The agent needs to be stateful: persistent memory, ongoing sessions, scheduled crons, and per-family skills. Giving each family its own container with its own data volume keeps all of that isolated and durable, and lets the agent be proactive (it has a long-lived home to run crons in). The cost is orchestration — which is exactly what the provisioner handles.

The lifecycle

Per-user hermes lifecycle — trigger to healthy

1. Trigger

Anything that needs the agent calls ensure_runtime(user_id) first: a voice turn (from voice-bridge), a chat send, a WhatsApp inbound, or even just opening /integrations.

2. Spawn

If the container isn't running, _spawn() issues a docker run with:

  • A named volume hermes-user-<uuid-hex>-data mounted at /opt/data — this is where sessions, memories, and skills survive restarts.
  • A read-only bind-mount of our plugins directory at /opt/data/plugins.
  • An entrypoint override to /bin/sh -c <_SEED_AND_EXEC> — our boot script.

Container naming

Containers are named hermes-user-<32-char uuid hex> (uuid.UUID(user_id).hex, no dashes). Any hermes-user-usr_* containers on the VPS are orphans from an old deploy and are safe to docker rm -f.

3. Seed config on every boot

_SEED_AND_EXEC is the heart of "we don't fork hermes." On every start it:

  1. Writes a Sudo-managed /opt/data/config.yaml (overwriting user edits — we are intentionally opinionated).
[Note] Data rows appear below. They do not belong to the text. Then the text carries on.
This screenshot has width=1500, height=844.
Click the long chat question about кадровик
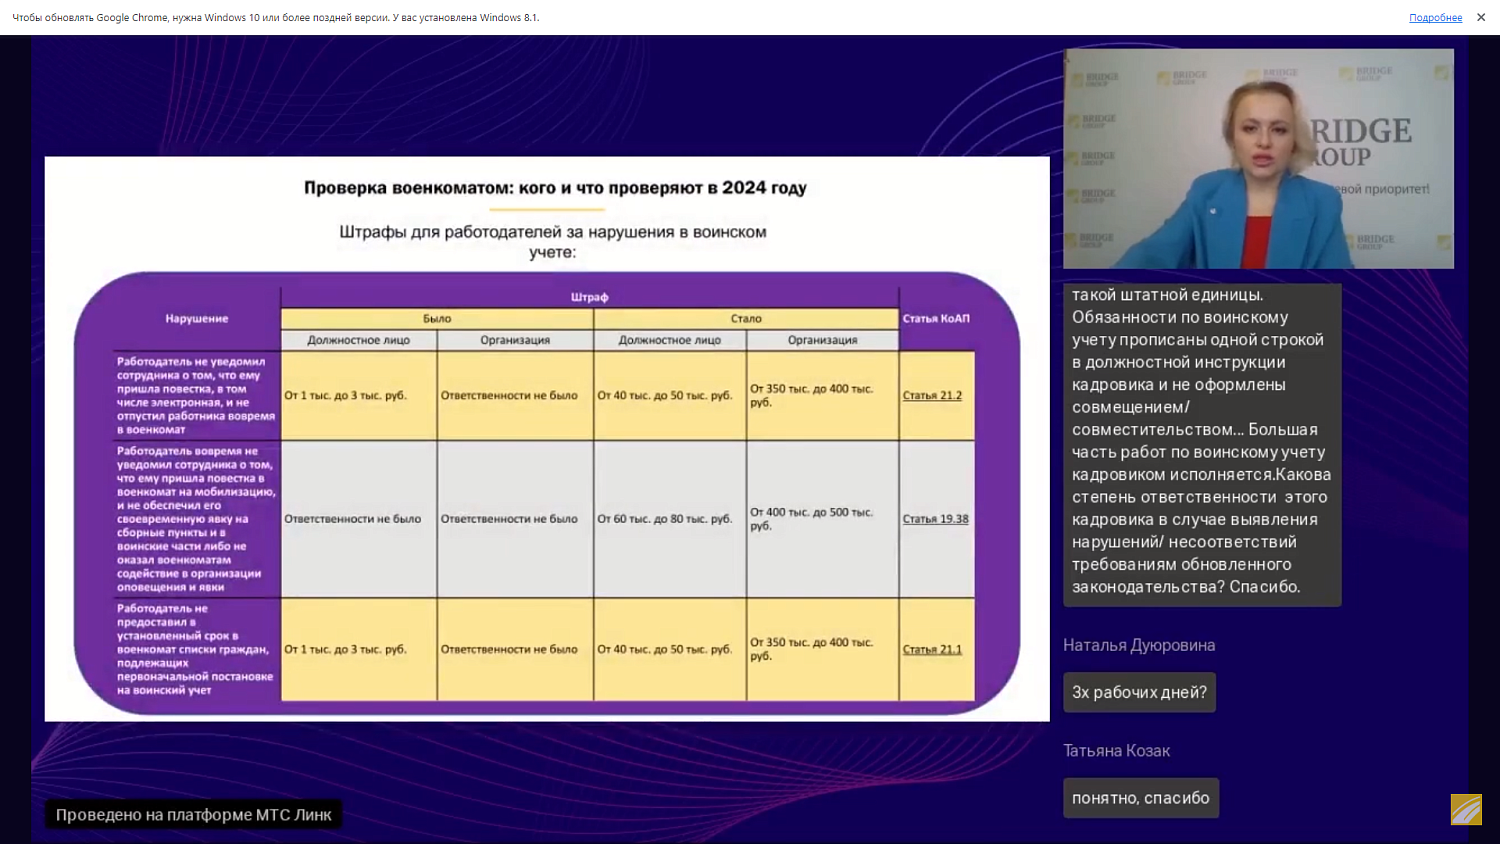1201,441
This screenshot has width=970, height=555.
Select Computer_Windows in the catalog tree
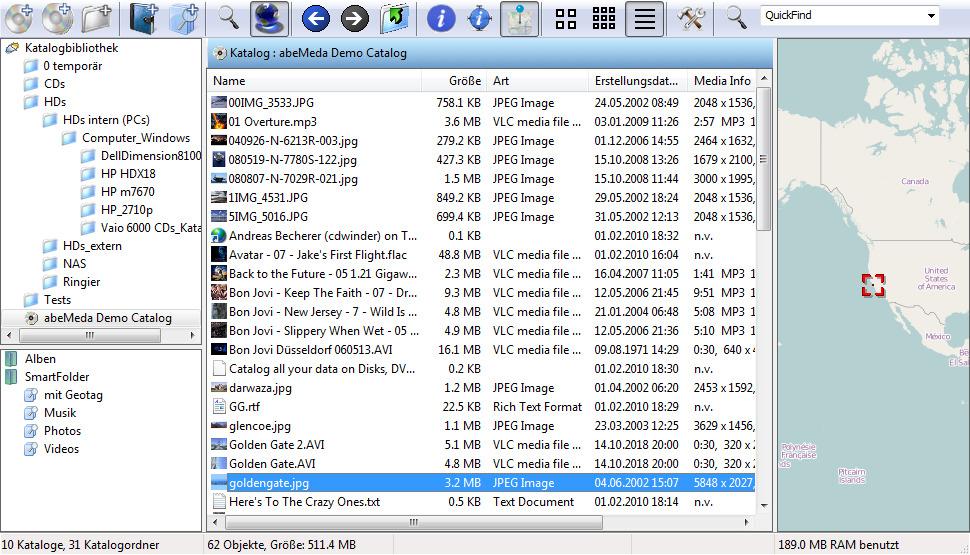135,138
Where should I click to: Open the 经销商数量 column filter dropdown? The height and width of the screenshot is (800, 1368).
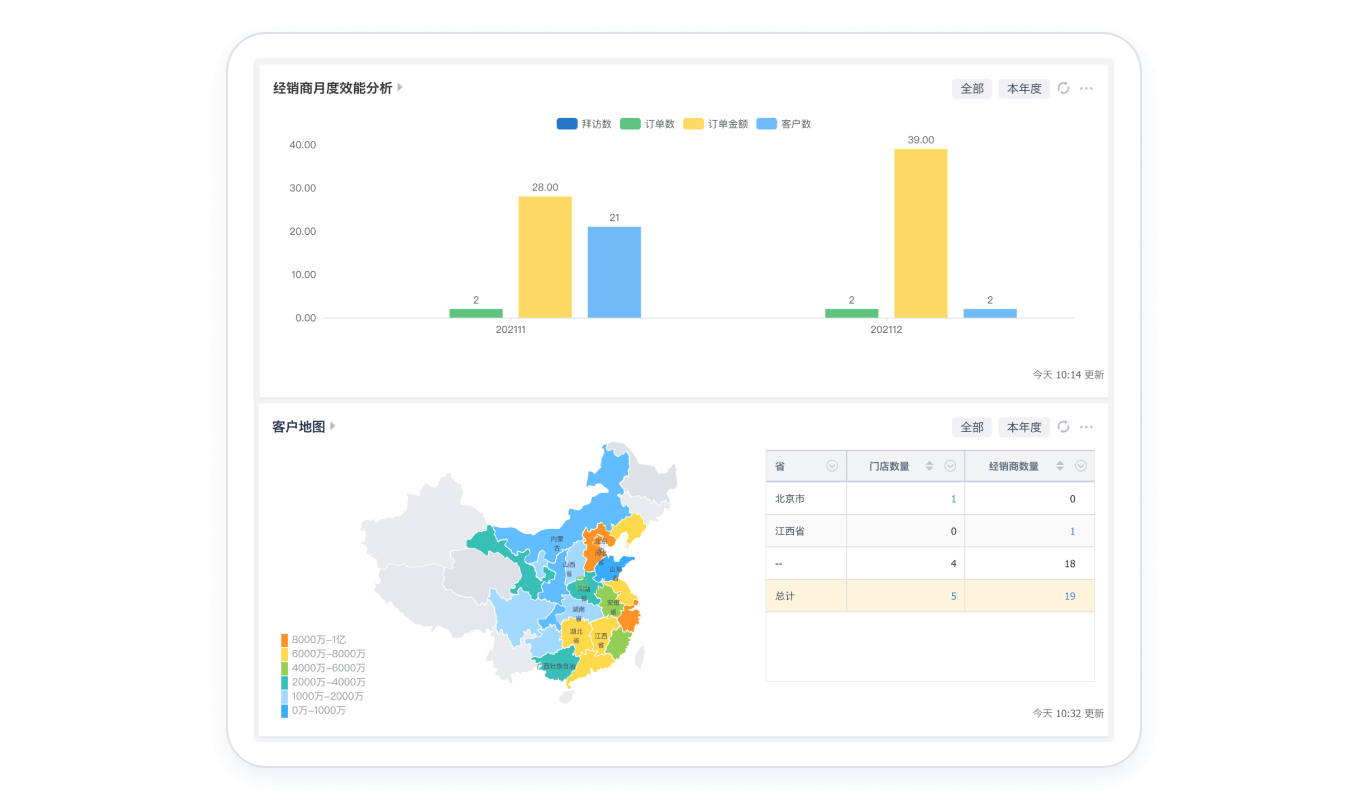[x=1081, y=466]
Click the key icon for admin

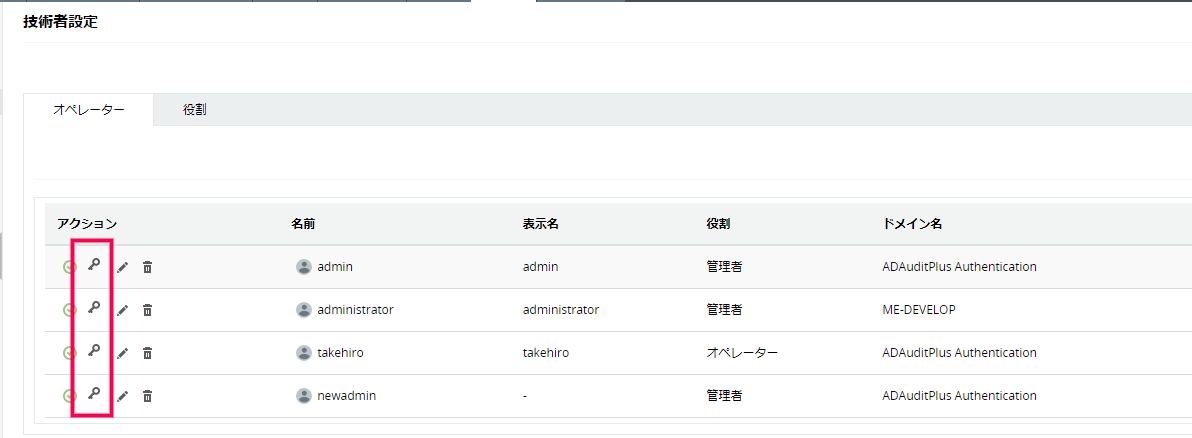click(x=95, y=266)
This enables our platforms: (api_server, twilio_whatsapp, sudo_chat, sudo_voice), the toolsets, and memory settings, with the LLM provider pulled from global_settings.llm_provider.
  2. Seeds /opt/data/memories/MEMORY.md with the account identity block.
  3. Heals root-owned .env files from older builds; purges the legacy Baileys WhatsApp dir.
  4. Exec's upstream's tini + entrypoint with gateway run.
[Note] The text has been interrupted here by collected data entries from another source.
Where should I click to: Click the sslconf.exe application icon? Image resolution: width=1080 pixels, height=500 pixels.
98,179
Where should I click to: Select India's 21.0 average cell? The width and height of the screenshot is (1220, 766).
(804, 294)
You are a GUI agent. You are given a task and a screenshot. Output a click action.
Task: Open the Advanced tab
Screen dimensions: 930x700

Don't override ENTRYPOINT in the Dockerfile

Upstream's entrypoint activates the venv that puts hermes on $PATH. We override only at docker run time (--entrypoint /bin/sh) and then call upstream's entrypoint from the wrapper. Overriding it in the image breaks the agent.

4. Wait for healthy

ensure_runtime() blocks on a GET /health poll (default 120s) so callers only get the URL once the agent can actually serve.

Keeping it warm, and reaping it

Heartbeat keeps the agent warm

  • A paired, powered Pi sends a heartbeat ~every 30s, which touches last_active_at and fire-and-forget calls ensure_runtime. So in practice the agent stays warm whenever the home device is on.
  • The idle reaper stops containers idle for RUNTIME_IDLE_SEC (default 1800s). In practice this only bites when the box is off or unpaired.
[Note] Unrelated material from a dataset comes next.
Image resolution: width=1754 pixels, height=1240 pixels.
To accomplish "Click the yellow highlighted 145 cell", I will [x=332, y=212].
Config changes are fleet-wide

When an admin saves new LLM credentials at /admin/settings, restart_all_runtimes() does a docker rm -f + respawn + warm-up probe for every active container, so the new key takes effect immediately across all families. LLM config is global and admin-only — there is no per-user key. See Auth model and Secrets.

Where to look in the code

Function Role
ensure_runtime() The entry point everything calls. Spawn-if-needed + wait-healthy.
_spawn() The actual docker run with volume, plugins, entrypoint override.
_SEED_AND_EXEC The boot script (a shell string) injected as the entrypoint.
api_key_for() Derives the per-user API_SERVER_KEY (HMAC, no storage).
evict_idle() The idle reaper.
restart_all_runtimes() Fleet-wide recreate on admin config save.

All in cloud/api/provisioner.py.